§ TASK DATA
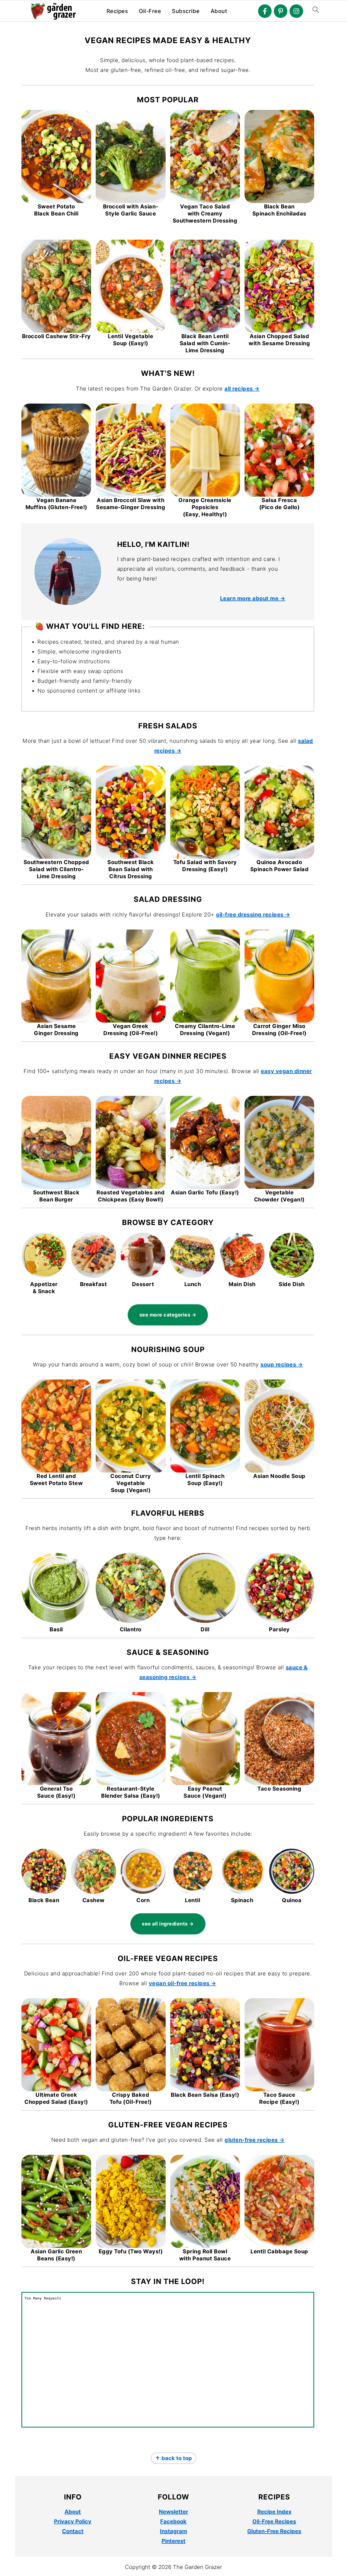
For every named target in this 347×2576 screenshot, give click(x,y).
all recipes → (242, 388)
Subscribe (186, 11)
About (219, 11)
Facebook (173, 2521)
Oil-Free (150, 11)
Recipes (117, 11)
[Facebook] (265, 11)
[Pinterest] (280, 11)
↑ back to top (173, 2458)
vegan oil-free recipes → (182, 1983)
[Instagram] (296, 11)
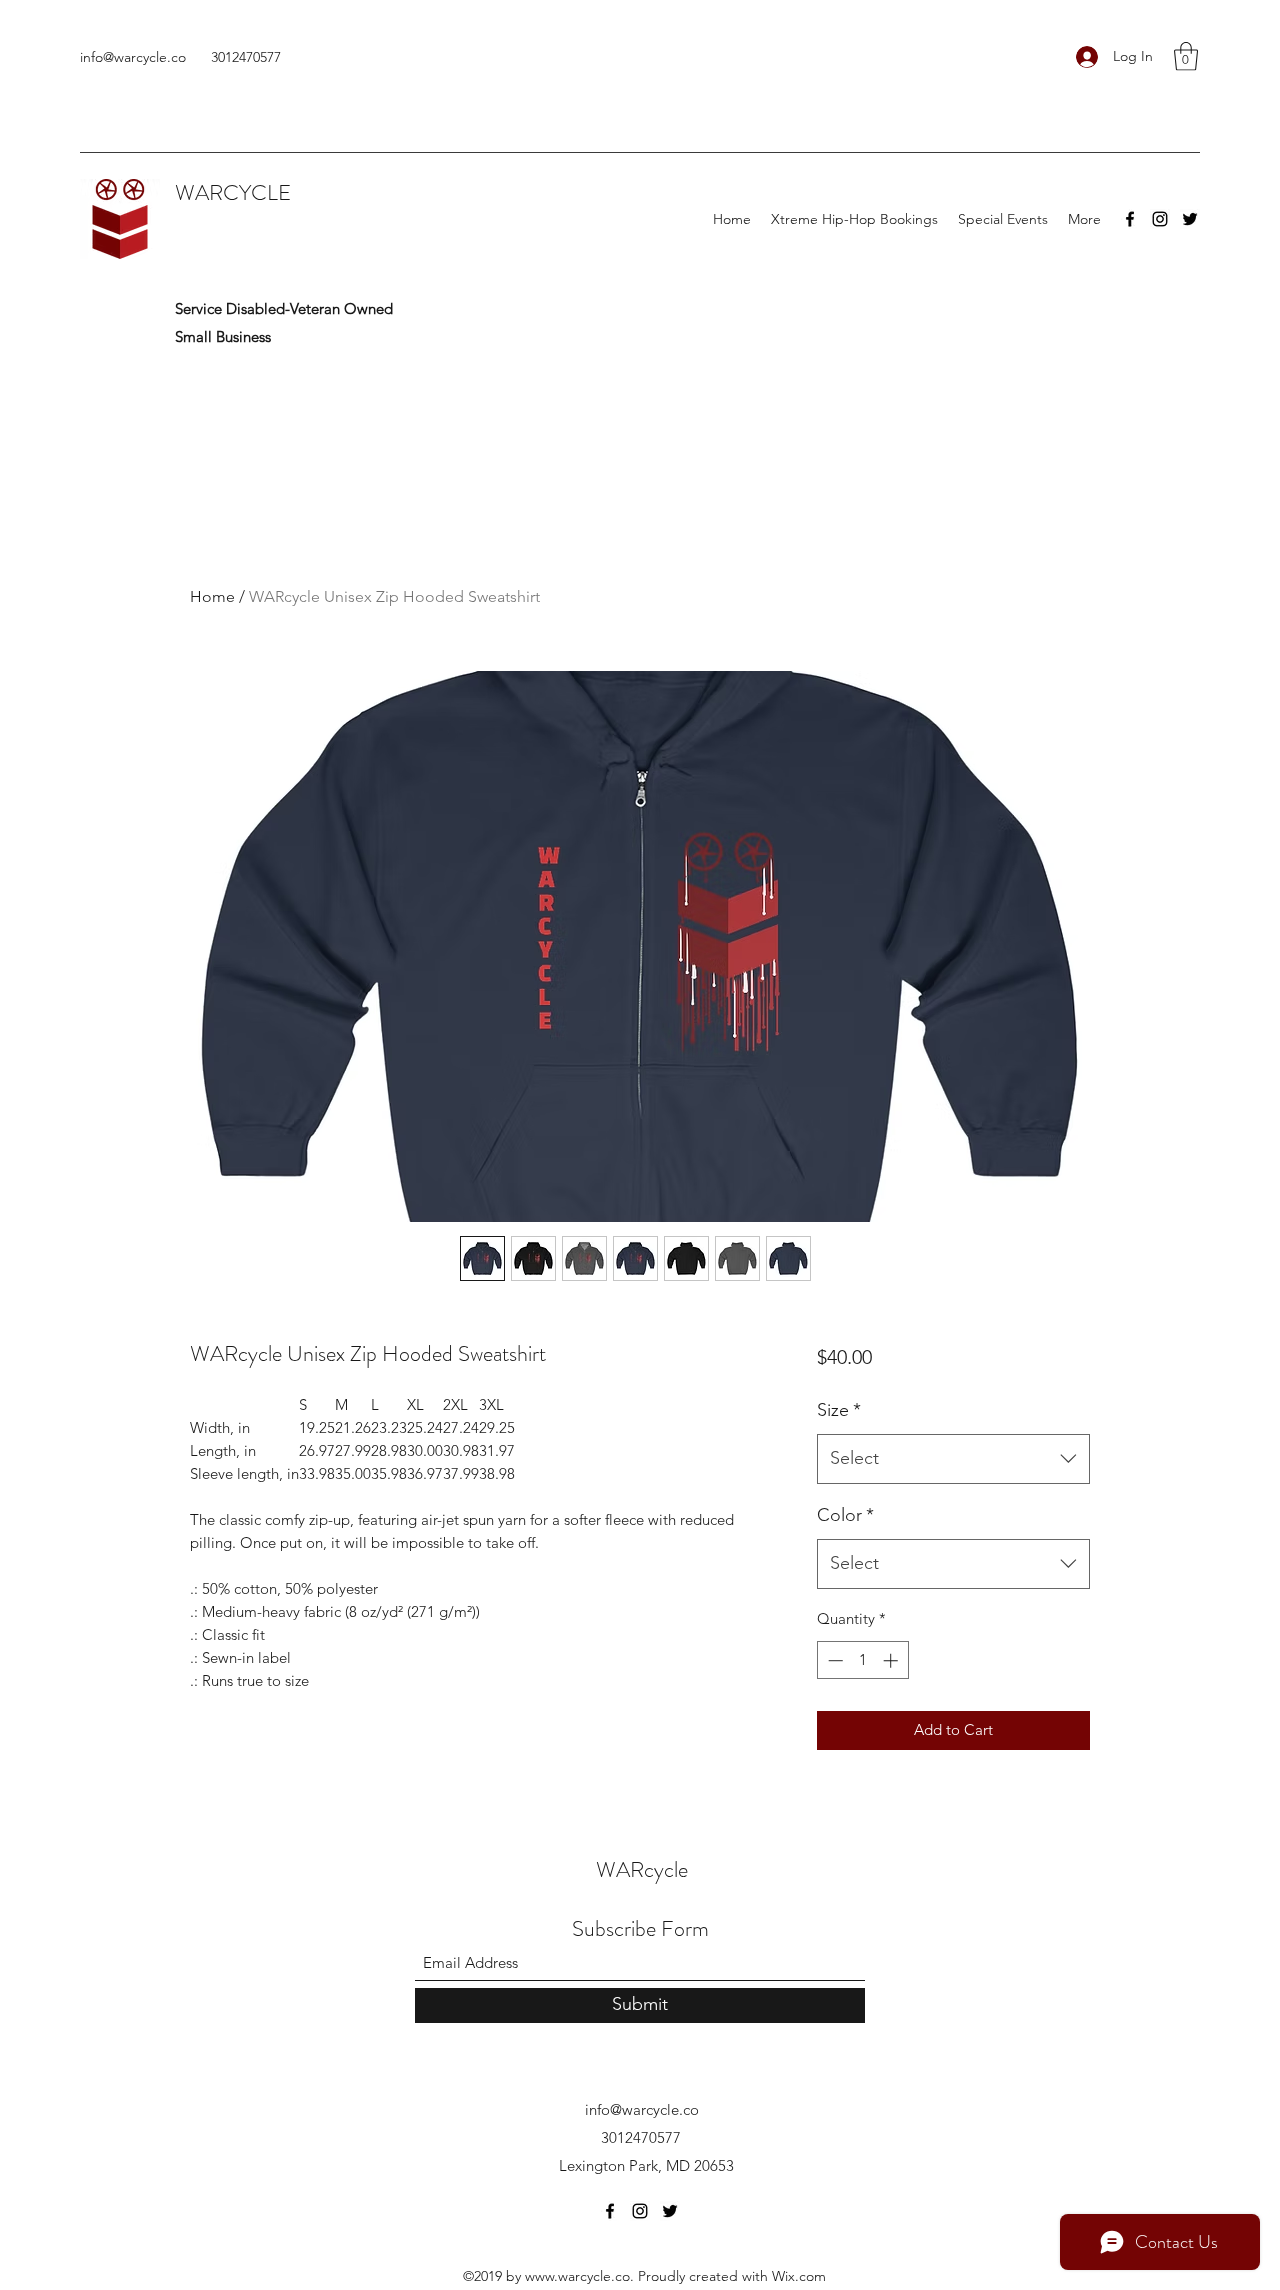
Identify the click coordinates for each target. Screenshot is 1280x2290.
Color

§ ASSIGNMENT
Every line of the data above that includes "target" should be listed.

§ OUTPUT
For every named target in this 347×2576 screenshot, give click(x,y).
Identify the click coordinates for each target. Screenshot is 1280x2290.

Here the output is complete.